▸ **Your assignment**
Whenever a line in the entries below contains the string "флакони", copy that line.
━━━
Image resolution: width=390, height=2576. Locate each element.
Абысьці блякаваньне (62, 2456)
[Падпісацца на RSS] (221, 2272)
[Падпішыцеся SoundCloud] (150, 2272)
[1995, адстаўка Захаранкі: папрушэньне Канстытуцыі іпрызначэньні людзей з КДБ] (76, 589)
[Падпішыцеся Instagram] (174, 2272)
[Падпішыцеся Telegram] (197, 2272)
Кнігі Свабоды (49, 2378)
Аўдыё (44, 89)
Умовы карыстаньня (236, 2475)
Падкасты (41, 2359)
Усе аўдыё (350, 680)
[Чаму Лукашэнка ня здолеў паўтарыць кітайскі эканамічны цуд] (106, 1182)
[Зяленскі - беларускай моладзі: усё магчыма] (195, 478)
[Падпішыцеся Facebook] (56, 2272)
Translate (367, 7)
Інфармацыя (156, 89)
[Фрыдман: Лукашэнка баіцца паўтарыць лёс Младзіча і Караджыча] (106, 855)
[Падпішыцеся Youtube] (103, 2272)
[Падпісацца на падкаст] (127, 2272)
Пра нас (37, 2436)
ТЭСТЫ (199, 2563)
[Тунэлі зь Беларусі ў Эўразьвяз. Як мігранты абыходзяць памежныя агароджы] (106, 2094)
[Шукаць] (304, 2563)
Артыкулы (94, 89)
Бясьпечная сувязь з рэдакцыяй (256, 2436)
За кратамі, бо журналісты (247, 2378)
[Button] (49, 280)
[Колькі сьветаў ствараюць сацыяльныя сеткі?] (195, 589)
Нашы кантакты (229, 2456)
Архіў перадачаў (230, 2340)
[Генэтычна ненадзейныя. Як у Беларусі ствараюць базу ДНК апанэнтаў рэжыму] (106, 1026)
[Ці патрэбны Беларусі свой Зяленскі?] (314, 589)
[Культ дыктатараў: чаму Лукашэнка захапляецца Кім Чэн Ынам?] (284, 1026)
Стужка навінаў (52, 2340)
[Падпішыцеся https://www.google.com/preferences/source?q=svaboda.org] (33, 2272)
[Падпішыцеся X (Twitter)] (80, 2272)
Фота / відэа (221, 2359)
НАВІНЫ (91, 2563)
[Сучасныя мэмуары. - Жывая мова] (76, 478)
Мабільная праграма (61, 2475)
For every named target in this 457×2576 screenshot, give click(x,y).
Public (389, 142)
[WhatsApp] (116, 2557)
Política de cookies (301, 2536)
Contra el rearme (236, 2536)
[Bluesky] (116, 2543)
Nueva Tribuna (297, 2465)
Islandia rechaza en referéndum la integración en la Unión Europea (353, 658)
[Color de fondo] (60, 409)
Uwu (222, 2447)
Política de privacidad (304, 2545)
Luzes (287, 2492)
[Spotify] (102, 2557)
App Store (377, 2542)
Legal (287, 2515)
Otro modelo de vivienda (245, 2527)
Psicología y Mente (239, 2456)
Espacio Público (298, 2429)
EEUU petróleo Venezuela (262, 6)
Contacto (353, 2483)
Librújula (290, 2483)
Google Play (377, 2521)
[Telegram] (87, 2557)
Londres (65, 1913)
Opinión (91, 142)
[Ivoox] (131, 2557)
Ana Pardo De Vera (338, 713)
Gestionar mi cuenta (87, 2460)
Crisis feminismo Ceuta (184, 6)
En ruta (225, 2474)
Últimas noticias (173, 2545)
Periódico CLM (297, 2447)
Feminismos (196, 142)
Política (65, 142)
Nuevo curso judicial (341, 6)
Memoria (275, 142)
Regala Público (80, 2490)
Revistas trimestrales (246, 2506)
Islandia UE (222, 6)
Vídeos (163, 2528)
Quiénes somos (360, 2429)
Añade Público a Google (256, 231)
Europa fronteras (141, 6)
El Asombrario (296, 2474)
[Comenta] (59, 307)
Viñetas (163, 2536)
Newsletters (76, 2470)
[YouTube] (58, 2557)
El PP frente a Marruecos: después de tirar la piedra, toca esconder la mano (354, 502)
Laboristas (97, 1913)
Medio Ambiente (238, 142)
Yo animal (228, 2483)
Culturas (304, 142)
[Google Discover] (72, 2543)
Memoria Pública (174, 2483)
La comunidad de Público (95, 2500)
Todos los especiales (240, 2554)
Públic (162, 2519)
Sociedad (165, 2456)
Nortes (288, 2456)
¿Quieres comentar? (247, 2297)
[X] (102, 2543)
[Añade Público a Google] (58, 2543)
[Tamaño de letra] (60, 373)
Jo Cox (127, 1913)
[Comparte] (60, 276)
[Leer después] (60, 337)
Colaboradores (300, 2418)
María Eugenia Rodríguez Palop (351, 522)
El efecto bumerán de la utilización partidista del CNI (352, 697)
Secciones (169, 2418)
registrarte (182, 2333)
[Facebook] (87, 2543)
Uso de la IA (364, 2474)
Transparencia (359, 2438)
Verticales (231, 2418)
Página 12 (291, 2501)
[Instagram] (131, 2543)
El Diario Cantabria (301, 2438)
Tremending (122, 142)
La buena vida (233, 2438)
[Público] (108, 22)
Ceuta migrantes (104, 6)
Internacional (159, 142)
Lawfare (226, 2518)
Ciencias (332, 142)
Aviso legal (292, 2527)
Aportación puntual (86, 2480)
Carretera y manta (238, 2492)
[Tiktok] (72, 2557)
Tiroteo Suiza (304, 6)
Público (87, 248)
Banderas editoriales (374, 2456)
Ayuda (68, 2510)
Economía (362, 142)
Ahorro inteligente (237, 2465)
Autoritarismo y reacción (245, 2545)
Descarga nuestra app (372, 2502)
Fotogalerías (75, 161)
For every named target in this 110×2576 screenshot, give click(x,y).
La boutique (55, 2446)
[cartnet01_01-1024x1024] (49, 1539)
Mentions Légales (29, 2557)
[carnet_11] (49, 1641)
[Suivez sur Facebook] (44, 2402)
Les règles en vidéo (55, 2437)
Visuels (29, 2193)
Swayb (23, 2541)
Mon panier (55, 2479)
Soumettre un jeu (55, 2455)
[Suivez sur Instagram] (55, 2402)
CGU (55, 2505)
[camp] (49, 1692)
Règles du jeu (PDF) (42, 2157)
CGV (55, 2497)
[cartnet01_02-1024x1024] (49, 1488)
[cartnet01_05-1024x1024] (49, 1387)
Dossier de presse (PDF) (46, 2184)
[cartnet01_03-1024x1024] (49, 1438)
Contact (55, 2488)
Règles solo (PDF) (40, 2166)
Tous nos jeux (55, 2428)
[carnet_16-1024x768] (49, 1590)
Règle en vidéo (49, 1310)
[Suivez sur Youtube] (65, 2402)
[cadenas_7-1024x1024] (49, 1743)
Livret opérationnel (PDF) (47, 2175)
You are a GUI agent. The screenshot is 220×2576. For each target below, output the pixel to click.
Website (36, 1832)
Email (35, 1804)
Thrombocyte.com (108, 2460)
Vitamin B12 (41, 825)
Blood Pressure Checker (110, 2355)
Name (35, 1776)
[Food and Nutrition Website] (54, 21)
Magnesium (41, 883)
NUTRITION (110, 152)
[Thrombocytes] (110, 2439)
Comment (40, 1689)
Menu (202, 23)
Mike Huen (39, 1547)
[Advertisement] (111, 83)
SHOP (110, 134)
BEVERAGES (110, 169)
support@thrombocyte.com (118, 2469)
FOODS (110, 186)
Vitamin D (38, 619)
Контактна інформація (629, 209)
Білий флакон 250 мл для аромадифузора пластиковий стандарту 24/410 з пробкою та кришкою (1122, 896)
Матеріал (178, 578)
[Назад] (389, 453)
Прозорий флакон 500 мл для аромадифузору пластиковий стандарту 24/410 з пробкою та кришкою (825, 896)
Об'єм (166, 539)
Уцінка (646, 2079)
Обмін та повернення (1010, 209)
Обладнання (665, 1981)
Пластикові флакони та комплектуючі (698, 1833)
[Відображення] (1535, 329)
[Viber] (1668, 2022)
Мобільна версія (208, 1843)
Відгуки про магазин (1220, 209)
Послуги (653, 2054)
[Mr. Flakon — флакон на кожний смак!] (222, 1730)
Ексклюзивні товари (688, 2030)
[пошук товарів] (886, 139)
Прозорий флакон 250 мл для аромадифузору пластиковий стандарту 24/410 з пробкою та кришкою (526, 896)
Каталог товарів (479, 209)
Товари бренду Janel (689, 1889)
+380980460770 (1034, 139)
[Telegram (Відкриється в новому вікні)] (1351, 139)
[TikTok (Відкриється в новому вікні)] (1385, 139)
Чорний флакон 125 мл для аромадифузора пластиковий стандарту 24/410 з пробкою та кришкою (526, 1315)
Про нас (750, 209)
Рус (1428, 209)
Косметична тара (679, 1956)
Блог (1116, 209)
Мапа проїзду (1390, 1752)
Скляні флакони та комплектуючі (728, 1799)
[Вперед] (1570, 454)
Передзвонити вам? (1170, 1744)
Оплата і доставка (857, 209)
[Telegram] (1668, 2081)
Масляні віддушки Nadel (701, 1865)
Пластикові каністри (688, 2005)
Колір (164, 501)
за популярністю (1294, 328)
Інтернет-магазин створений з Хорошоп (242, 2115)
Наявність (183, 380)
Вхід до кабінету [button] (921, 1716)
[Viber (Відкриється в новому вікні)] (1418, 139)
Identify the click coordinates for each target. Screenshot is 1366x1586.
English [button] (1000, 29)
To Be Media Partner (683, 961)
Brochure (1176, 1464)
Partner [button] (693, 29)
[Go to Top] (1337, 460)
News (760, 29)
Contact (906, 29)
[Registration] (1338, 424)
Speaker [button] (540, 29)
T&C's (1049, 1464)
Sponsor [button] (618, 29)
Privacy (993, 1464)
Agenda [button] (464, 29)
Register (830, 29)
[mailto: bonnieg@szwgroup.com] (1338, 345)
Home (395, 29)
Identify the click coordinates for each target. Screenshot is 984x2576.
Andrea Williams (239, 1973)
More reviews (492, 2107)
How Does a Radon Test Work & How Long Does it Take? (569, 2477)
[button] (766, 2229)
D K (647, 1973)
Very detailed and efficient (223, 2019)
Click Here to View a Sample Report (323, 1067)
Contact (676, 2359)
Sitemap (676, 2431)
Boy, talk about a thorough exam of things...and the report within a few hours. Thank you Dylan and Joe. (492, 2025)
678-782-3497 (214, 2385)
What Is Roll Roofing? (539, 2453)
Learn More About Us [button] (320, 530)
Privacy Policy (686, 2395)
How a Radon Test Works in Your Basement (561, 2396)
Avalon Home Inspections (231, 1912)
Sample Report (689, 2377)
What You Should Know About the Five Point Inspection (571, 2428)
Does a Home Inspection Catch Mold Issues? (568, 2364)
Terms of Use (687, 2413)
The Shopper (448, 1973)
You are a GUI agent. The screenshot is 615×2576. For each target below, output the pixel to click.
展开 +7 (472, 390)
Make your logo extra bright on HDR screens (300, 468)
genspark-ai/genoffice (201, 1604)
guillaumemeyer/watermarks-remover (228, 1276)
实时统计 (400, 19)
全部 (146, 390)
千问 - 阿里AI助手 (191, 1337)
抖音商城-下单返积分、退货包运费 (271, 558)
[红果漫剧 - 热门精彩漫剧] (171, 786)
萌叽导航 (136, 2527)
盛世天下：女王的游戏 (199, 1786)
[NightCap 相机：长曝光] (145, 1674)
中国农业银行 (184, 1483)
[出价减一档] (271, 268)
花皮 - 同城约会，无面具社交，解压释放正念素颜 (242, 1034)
━━━
▸ **Output of the exercise**
Пластикові флакони та комплектуючі (698, 1833)
Скляні флакони та комплектуючі (728, 1799)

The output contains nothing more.